Search the records below for "Viewport: 800px width, 533px height.". Return that line and all remaining lines exactly.

Stored items
============
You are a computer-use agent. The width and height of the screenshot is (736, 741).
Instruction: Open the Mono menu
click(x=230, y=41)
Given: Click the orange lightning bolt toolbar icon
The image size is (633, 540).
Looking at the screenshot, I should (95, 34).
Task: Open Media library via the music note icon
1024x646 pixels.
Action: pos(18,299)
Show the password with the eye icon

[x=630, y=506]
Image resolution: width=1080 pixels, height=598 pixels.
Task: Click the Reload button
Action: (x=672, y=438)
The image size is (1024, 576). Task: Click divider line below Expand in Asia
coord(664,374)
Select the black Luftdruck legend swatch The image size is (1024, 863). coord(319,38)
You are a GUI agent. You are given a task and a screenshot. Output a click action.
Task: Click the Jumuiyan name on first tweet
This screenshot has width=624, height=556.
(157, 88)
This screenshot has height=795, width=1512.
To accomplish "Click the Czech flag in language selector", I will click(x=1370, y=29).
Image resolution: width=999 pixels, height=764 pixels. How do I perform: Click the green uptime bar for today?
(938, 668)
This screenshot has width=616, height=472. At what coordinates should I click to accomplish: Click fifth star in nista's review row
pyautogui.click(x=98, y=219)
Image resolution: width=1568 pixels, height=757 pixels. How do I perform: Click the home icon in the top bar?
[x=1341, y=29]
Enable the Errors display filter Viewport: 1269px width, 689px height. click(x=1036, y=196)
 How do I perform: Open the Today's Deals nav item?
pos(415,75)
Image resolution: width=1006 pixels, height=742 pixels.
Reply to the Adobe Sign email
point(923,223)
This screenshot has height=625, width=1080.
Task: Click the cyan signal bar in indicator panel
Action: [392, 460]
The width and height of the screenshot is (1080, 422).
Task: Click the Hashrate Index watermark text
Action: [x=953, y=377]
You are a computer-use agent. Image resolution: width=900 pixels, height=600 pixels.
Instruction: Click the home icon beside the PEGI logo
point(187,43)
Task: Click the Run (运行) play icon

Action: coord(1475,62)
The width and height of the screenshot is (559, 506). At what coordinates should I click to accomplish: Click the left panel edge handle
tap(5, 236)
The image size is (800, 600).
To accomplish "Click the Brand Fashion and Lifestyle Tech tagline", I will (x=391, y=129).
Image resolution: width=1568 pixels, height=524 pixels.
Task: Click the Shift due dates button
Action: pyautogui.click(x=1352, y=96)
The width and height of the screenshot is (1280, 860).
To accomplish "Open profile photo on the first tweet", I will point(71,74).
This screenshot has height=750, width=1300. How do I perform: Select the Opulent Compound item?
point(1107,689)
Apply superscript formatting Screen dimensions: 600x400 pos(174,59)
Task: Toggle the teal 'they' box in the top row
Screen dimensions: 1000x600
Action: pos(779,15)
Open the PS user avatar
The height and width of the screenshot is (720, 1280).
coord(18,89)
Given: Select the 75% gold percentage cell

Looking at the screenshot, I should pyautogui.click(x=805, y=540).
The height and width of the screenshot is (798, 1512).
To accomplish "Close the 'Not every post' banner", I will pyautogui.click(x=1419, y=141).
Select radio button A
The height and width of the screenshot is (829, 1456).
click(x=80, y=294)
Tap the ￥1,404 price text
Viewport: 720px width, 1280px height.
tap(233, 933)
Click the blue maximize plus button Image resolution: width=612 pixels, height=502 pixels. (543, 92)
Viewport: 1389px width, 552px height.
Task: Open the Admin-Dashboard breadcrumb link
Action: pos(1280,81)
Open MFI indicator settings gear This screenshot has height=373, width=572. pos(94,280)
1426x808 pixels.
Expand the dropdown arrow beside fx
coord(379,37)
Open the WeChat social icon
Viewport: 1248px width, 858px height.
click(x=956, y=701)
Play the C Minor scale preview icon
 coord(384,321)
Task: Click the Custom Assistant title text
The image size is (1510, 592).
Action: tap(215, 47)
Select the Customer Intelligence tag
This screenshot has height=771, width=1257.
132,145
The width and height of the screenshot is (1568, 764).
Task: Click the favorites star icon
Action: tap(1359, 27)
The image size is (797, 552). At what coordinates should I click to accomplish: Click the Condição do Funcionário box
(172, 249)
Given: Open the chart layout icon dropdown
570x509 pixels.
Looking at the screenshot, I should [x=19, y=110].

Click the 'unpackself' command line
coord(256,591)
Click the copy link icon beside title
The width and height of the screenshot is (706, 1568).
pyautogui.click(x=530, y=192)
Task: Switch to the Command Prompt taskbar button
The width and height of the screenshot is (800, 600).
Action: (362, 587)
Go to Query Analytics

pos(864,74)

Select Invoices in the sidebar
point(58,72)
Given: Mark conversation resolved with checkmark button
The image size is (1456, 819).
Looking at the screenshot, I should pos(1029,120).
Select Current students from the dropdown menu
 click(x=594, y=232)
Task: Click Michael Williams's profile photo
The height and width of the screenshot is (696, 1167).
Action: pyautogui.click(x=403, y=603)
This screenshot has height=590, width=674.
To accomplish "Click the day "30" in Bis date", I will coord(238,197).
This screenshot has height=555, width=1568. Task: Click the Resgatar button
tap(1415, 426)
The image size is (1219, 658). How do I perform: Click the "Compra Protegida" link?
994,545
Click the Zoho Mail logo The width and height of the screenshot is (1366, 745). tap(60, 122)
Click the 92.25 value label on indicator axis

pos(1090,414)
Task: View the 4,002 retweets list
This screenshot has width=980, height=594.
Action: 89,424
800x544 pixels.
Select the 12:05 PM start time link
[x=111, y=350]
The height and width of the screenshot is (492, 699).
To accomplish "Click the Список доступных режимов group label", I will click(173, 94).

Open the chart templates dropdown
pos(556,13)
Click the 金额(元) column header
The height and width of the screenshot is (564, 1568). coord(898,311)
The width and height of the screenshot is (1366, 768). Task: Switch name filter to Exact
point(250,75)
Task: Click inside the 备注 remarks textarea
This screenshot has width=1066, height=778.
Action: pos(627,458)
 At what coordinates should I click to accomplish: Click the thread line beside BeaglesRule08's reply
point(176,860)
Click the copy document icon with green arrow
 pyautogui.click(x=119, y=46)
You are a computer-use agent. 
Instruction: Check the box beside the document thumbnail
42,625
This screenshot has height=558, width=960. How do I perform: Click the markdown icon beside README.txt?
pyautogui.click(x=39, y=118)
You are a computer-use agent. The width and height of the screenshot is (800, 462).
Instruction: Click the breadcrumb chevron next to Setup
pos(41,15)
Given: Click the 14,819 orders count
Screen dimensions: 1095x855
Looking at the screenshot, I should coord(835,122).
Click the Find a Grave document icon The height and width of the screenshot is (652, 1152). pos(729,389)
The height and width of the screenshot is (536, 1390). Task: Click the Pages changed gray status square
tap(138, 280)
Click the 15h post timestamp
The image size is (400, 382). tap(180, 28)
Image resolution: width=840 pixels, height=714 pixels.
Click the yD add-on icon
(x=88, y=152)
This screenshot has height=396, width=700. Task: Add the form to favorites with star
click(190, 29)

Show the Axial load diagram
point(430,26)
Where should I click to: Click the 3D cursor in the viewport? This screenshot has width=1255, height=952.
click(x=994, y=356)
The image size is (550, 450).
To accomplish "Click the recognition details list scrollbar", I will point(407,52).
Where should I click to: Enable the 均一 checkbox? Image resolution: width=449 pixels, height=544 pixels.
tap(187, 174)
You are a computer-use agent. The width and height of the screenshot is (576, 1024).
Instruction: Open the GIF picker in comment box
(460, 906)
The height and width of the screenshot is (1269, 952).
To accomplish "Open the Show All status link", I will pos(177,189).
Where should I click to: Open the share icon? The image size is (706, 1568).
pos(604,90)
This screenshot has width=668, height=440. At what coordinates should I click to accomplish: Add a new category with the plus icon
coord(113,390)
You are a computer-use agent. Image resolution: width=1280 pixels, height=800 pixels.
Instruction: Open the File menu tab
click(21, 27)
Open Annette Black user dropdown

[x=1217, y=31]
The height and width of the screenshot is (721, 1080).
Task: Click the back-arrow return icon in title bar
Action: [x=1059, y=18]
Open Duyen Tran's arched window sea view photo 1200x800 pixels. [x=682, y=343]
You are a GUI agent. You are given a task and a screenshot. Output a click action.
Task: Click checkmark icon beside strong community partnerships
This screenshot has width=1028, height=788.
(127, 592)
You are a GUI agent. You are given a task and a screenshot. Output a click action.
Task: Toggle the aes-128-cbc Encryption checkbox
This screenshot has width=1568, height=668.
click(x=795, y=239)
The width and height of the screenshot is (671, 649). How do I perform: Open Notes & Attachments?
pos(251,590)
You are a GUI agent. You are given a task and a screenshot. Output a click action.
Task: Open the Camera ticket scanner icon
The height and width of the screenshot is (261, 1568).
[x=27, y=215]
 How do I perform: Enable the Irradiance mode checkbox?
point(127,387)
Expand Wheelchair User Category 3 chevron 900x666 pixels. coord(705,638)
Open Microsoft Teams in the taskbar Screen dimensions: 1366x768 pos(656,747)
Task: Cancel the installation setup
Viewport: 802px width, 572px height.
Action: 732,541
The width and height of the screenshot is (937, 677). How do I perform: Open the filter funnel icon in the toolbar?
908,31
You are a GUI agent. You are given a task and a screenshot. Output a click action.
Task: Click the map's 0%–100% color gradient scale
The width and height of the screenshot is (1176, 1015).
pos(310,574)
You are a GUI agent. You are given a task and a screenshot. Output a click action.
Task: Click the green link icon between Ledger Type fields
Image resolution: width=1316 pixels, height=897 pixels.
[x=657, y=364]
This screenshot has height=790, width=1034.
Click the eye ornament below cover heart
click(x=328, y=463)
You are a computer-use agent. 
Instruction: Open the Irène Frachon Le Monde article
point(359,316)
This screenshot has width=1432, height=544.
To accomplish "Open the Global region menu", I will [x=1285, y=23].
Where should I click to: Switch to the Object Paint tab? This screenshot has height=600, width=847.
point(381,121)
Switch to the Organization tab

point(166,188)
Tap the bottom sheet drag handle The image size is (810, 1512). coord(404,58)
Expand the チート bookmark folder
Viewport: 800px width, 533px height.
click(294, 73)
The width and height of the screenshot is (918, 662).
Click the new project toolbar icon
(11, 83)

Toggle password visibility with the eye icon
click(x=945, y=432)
============
SOLUTION FOR THIS PROBLEM =
Viewport: 800px width, 533px height.
click(294, 73)
The width and height of the screenshot is (918, 662).
Click the new project toolbar icon
(11, 83)

Toggle password visibility with the eye icon
click(x=945, y=432)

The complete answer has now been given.